* [Task]:
Substitute "interface agent" for every occurrence of "GUI agent" in the data below, leaving all other text unchanged.

* [Given information]:
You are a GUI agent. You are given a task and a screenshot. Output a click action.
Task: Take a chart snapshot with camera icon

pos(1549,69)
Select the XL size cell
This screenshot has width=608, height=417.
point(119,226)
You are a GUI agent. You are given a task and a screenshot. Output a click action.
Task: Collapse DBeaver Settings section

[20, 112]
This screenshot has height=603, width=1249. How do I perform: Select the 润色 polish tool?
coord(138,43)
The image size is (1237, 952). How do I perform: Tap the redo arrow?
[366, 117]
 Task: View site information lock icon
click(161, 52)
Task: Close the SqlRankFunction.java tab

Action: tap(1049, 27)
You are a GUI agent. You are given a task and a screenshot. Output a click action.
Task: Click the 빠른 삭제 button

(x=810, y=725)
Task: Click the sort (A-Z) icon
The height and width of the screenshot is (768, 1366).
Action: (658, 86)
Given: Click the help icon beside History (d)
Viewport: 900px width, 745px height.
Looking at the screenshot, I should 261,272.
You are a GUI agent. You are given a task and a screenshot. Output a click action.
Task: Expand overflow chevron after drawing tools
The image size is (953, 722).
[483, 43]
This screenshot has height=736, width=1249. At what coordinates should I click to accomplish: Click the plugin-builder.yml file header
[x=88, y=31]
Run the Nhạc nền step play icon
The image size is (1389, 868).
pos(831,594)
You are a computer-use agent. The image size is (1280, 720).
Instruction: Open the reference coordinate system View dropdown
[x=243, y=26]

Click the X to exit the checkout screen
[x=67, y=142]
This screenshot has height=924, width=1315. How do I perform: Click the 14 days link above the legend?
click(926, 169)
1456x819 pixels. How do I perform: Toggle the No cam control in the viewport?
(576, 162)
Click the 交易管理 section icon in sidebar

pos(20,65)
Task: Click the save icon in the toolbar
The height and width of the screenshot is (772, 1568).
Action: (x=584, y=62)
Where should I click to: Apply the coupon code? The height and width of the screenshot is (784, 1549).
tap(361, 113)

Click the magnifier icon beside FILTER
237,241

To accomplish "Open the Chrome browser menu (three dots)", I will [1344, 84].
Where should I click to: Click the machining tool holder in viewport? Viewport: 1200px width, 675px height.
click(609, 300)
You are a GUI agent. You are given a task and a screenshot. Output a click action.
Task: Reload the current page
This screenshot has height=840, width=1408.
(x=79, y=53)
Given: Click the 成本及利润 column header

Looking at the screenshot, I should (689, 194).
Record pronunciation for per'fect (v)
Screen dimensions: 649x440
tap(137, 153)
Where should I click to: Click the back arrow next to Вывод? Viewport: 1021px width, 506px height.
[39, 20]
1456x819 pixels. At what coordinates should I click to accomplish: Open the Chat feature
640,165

* [Written reply]:
You are a interface agent. You are given a task and a screenshot. Output a click action.
Task: Take a chart snapshot with camera icon

pos(1549,69)
Select the XL size cell
This screenshot has width=608, height=417.
point(119,226)
You are a interface agent. You are given a task and a screenshot. Output a click action.
Task: Collapse DBeaver Settings section

[20, 112]
This screenshot has height=603, width=1249. How do I perform: Select the 润色 polish tool?
coord(138,43)
The image size is (1237, 952). How do I perform: Tap the redo arrow?
[366, 117]
 Task: View site information lock icon
click(161, 52)
Task: Close the SqlRankFunction.java tab

Action: tap(1049, 27)
You are a interface agent. You are given a task and a screenshot. Output a click action.
Task: Click the 빠른 삭제 button

(x=810, y=725)
Task: Click the sort (A-Z) icon
The height and width of the screenshot is (768, 1366).
Action: (658, 86)
Given: Click the help icon beside History (d)
Viewport: 900px width, 745px height.
Looking at the screenshot, I should 261,272.
You are a interface agent. You are given a task and a screenshot. Output a click action.
Task: Expand overflow chevron after drawing tools
The image size is (953, 722).
[483, 43]
This screenshot has height=736, width=1249. At what coordinates should I click to accomplish: Click the plugin-builder.yml file header
[x=88, y=31]
Run the Nhạc nền step play icon
The image size is (1389, 868).
pos(831,594)
You are a computer-use agent. The image size is (1280, 720).
Instruction: Open the reference coordinate system View dropdown
[x=243, y=26]

Click the X to exit the checkout screen
[x=67, y=142]
This screenshot has height=924, width=1315. How do I perform: Click the 14 days link above the legend?
click(926, 169)
1456x819 pixels. How do I perform: Toggle the No cam control in the viewport?
(576, 162)
Click the 交易管理 section icon in sidebar

pos(20,65)
Task: Click the save icon in the toolbar
The height and width of the screenshot is (772, 1568).
Action: (x=584, y=62)
Where should I click to: Apply the coupon code? The height and width of the screenshot is (784, 1549).
tap(361, 113)

Click the magnifier icon beside FILTER
237,241

To accomplish "Open the Chrome browser menu (three dots)", I will [1344, 84].
Where should I click to: Click the machining tool holder in viewport? Viewport: 1200px width, 675px height.
click(609, 300)
You are a interface agent. You are given a task and a screenshot. Output a click action.
Task: Reload the current page
This screenshot has height=840, width=1408.
(x=79, y=53)
Given: Click the 成本及利润 column header

Looking at the screenshot, I should (689, 194).
Record pronunciation for per'fect (v)
Screen dimensions: 649x440
tap(137, 153)
Where should I click to: Click the back arrow next to Вывод? Viewport: 1021px width, 506px height.
[39, 20]
1456x819 pixels. At what coordinates should I click to accomplish: Open the Chat feature
640,165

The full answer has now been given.